La démocratie n'a que trop raison : la violence institutionnalisée est injuste, mais elle a au moins le mérite de proposer une solution pour canaliser la violence. Il ne suffit pas de nier la violence pour la supprimer. Les théologiens musulmans ne le savent que trop. La négation de la violence conduit à l'occultation de la violence. Soit la résurgence de la violence sous sa forme occultée, et avec usure, sous la forme de la perversité. Abus outranciers du droit, des droits, de la procédure, la perversité a toujours une bonne raison, une raison légitime, de prospérer sur le dos de la crise des valeurs.
La perversité est discernable, reconnaissable, à partir du moment où la violences institutionnelle est remise en question. Sur le lit de la nouvelle démocratie, qui prétend donner des droits et de la liberté à chacun, la violence prospère comme sur un terreau favorable. L'imperfection de la démocratie libérale est de ne pas considérer la violence comme une donnée intangible des comportements humains.

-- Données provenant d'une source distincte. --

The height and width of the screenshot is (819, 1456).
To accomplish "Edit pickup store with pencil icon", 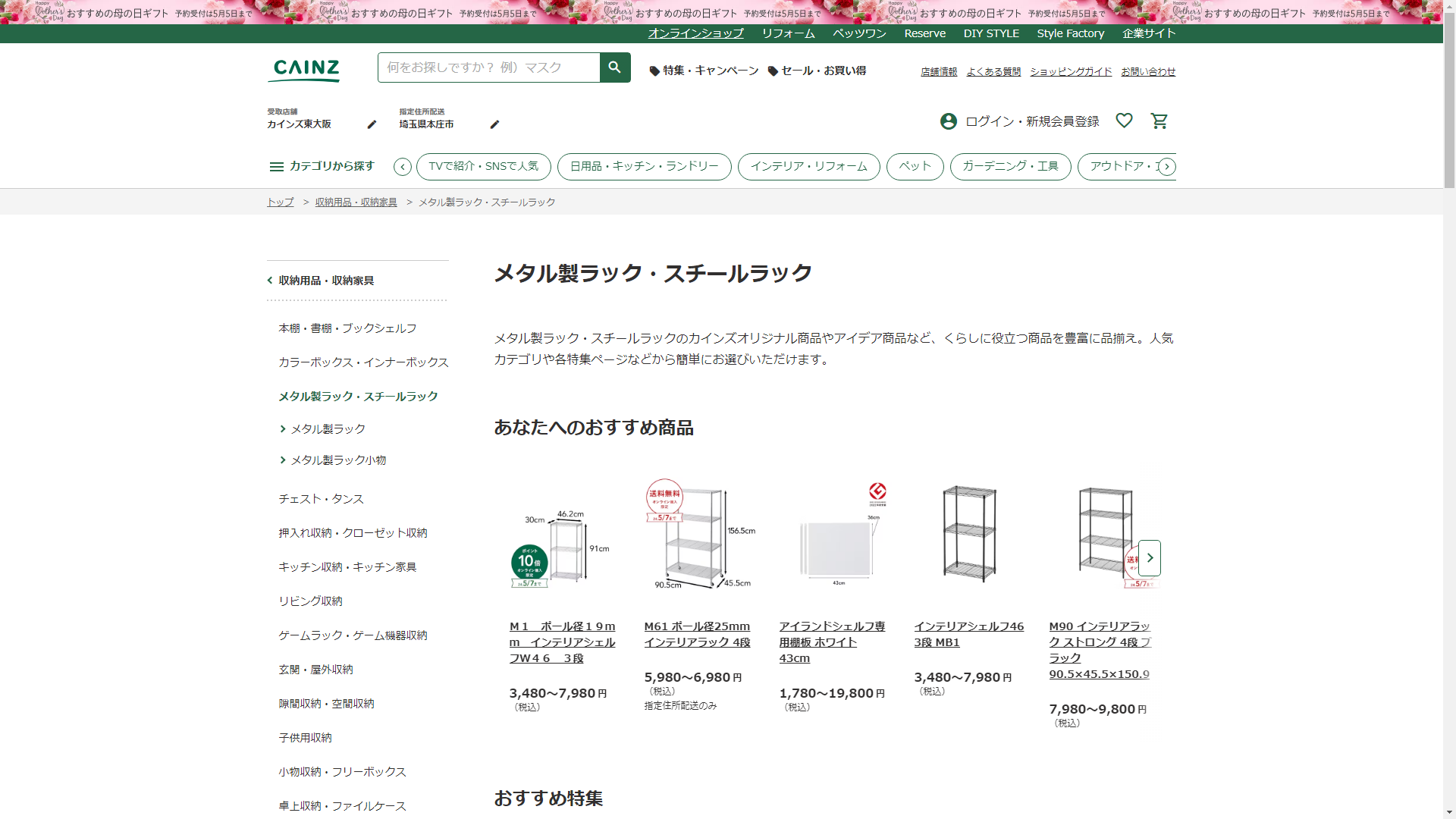I will tap(372, 124).
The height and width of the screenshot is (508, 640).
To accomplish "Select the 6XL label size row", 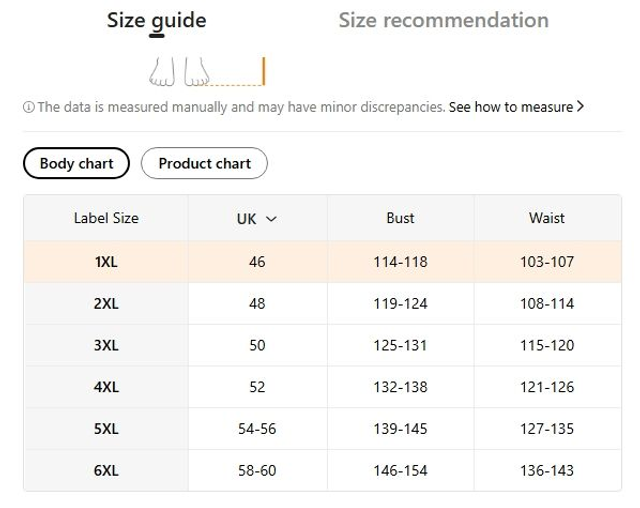I will pos(106,470).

Il n'échappera à personne que cette vogue de la perversité, son caractère nécessairement insidieux, participe de la formidable hypocrisie contemporaine, qui consiste à nier la crise des valeurs, des fondements, bref : la crise du divin.

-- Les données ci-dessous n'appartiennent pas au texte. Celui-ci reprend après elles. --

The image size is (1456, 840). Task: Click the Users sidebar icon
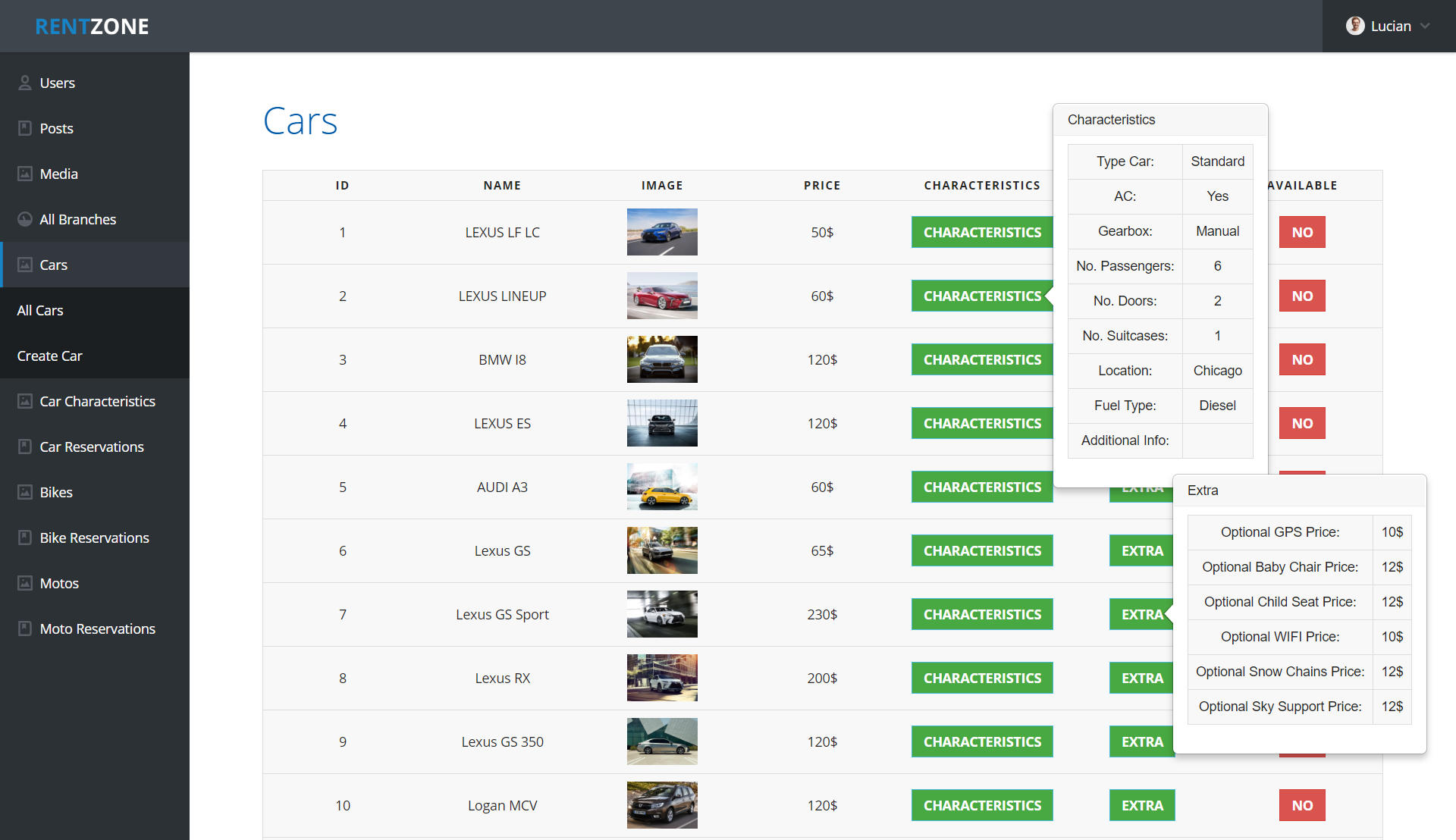click(25, 83)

Moins qu'une autre, notre époque soi-disant émancipée ne peut se passer de ces sacrosaints fondements que Dieu a incarnés durant la période monothéiste et qui nous font si cruellement défaut depuis lors. Un peu comme le pouvoir, qui a d'autant plus besoin d'un fondement que ce dernier est inévitablement invisible, le fonctionnement du raisonnement humain a besoin d'un fondement pour ne pas sombrer dans des travers dont on mesure d'ores et déjà la gravité si l'on s'avise de faire preuve d'une once de lucidité : la conception traditionnelle de la démocratie dérive vers la démagogie et la tentation de laisser au désir la bride rabattue.
L'occultation du divin montre à quel point les problèmes politiques, sociaux ou économiques que rencontre l'homme découlent tous de l'effondrement du divin et que la crise que traverse l'humanité annonce une refondation des représentations et des valeurs. Reste à savoir si les nouvelles formes de fondements ou de divin parviendront à affronter le grand enjeu, qui n'est rien de moins que de traiter (et de résoudre) la question de la violence : pour empêcher que la formidable énergie dont dispose l'homme se retourne contre lui-même, il reste à l'homme à se donner un défi en mesure de le sortir de l'impasse dans laquelle il s'est fourvoyé et qui l'accable quoi qu'il en dise. Il n'est jamais bon que le sens se retrouve sens dessus dessous!

vendredi 6 avril 2007

Le retour de Koffi

Après un premier trimestre (trop?) trépidant, la saison 2 commence, sur un rythme hebdomadaire et plus calme. Moins de polémiques et de piques. Au Tour du Réel reprendra les séries du blog d'humeur et poursuivra les thématiques qui sont les siennes.